However, these words of condemnation
are followed up with the conclusion that “China’s swelling power
should not destroy the current world order or challenge U.S.
hegemony.” Beijing must learn the ways to “avoid the risks that the
U.S. hegemony carries with it, limit off elements of uncertainty
that it (the hegemony) brings about, as well as adjust oneself to
the existing world system, living in it and seeking points of
contact in Sino-American relations.” China must neither help nor
counteract U.S. domination, proceeding from the assumption that “no
one will want to become a new pylon for the hegemony of the U.S.”
Cooperation and the setting up of new rules of the game in
conditions of globalization will produce a situation where “the
genuine interests and tensions come into balance and harmonious
American-Chinese relations take shape eventually.” Wang Yiwei
believes that “the real challenge is to tap a new order in the
world in the course of complex multilateral and bilateral games
amid the continuously decreasing hegemony of the U.S.”

China is still trying to identify the
best way to conduct itself in the international arena.
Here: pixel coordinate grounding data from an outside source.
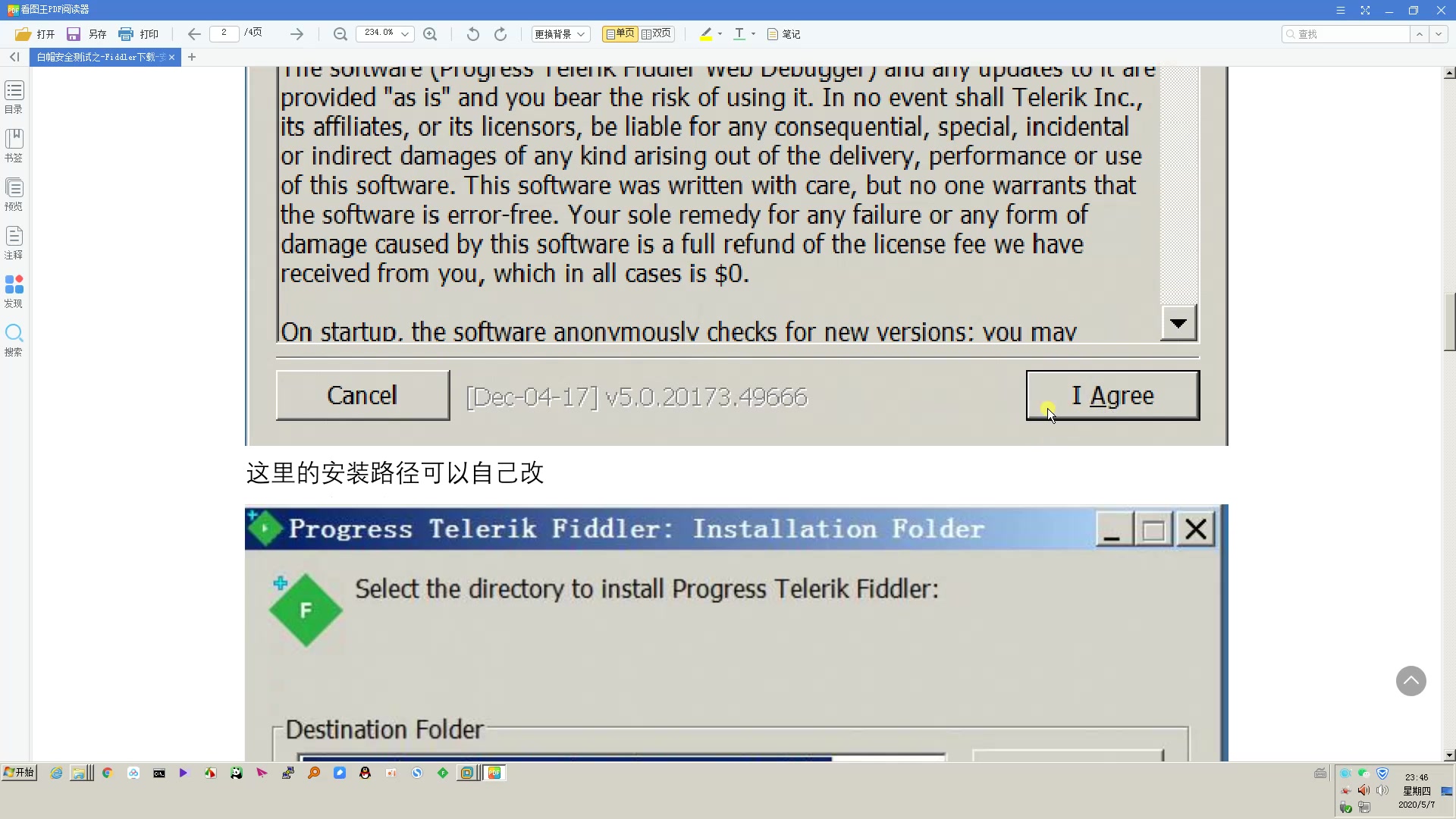
Task: Click the I Agree button
Action: point(1113,395)
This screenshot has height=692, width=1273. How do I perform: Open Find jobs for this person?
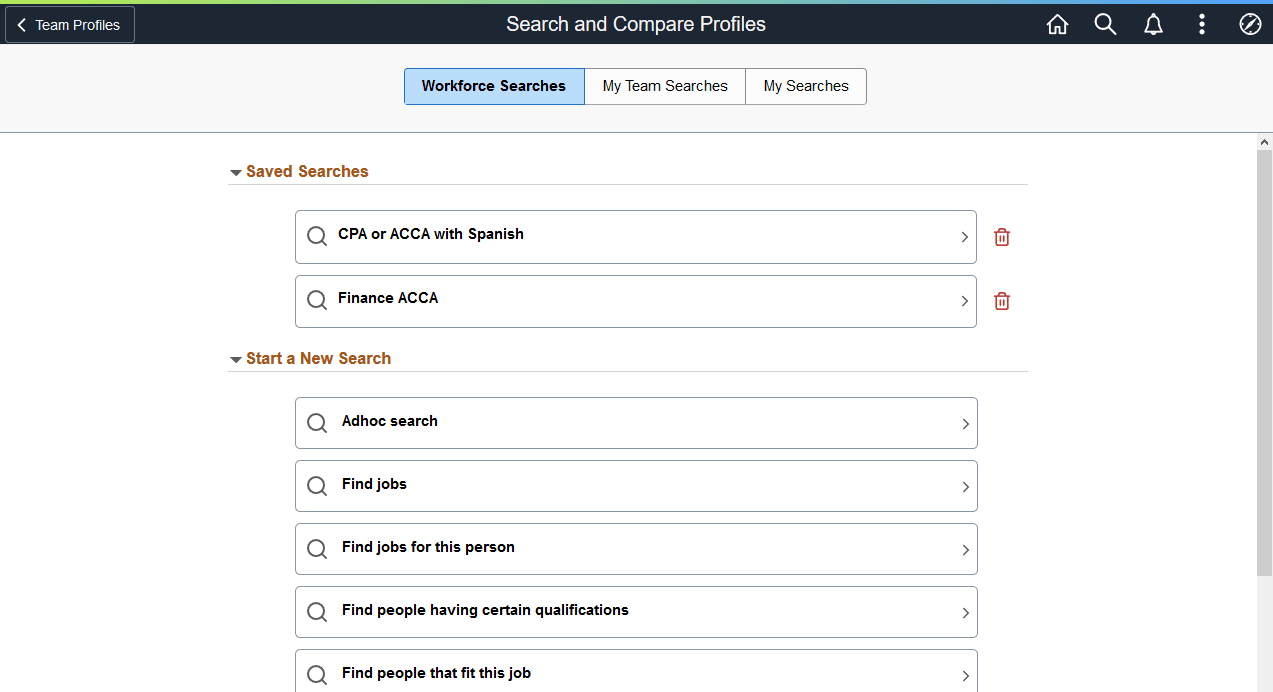click(x=635, y=548)
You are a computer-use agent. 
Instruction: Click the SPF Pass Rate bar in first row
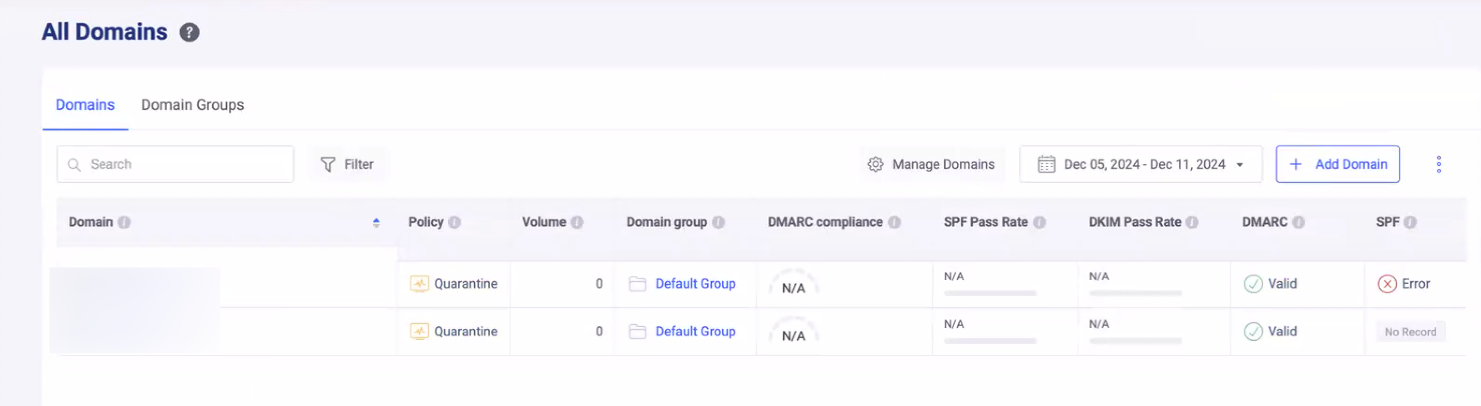coord(990,293)
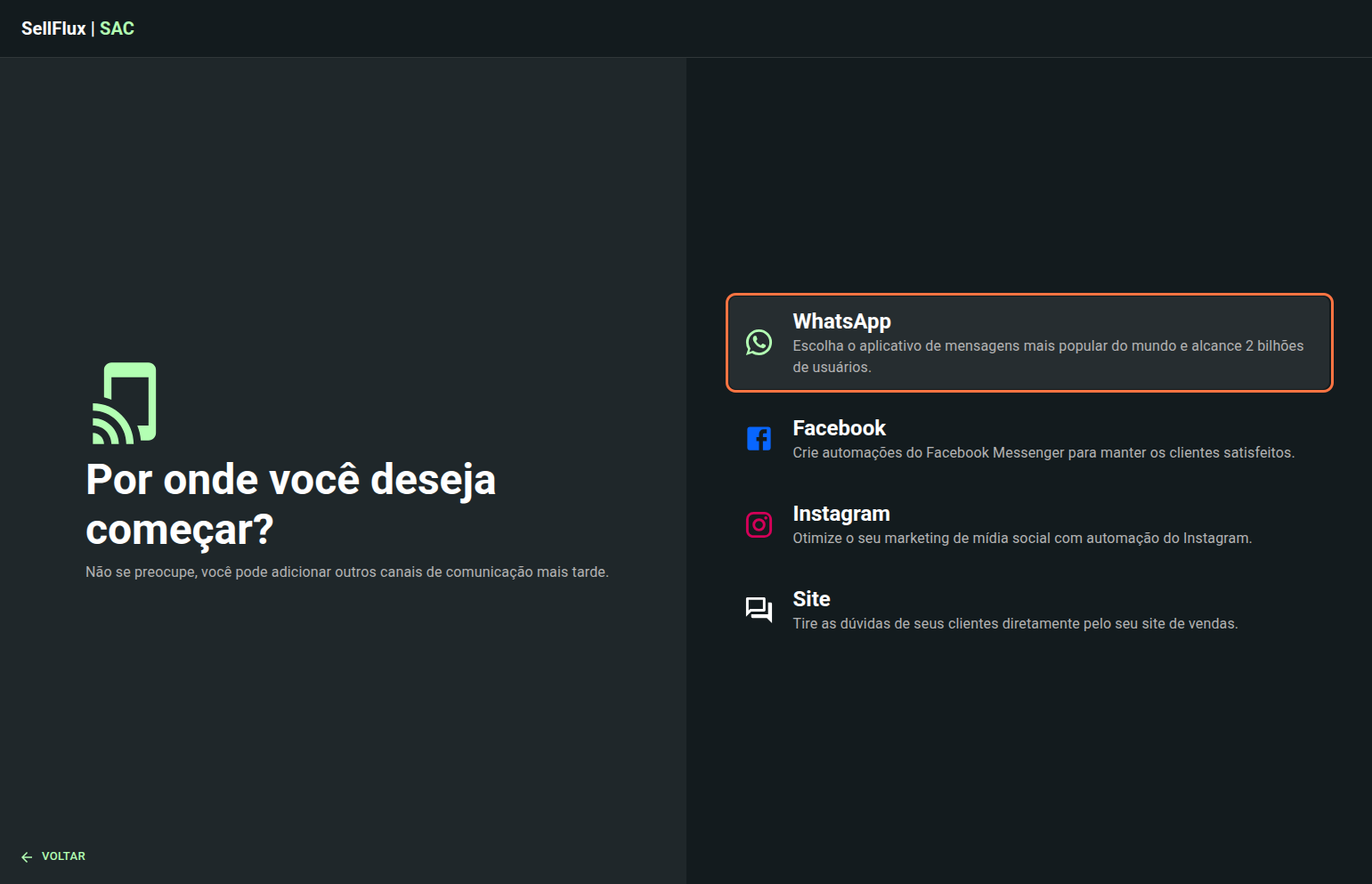Click the green phone broadcast icon
1372x884 pixels.
[125, 402]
Dr Zhu Feng
of Beijing University’s School of International Studies singles out
two concurrent tendencies in this search. The “activists” believe
that China must expand its international influence and thus create
extra opportunities for economic development and national revival.
In the opposing camp the “passivists” espouse Deng Xiaoping’s
strategy of “concealing the opportunities.” They call for “keeping
one’s head down” so that others will not get the impression of
‘expansionist policies’ under any circumstances.

These two opposing tendencies have
synthesized China’s intensifying attempts to build up the resource
of ‘soft power’ as an instrument to enhance its international
influence and to set up an external environment conducive to
internal development. Beijing has focused its efforts on the
promotion of attractive slogans of a “harmonious world” and “joint
flourishing,” as well as on forming the country’s favorable image
through the promotion of Chinese culture.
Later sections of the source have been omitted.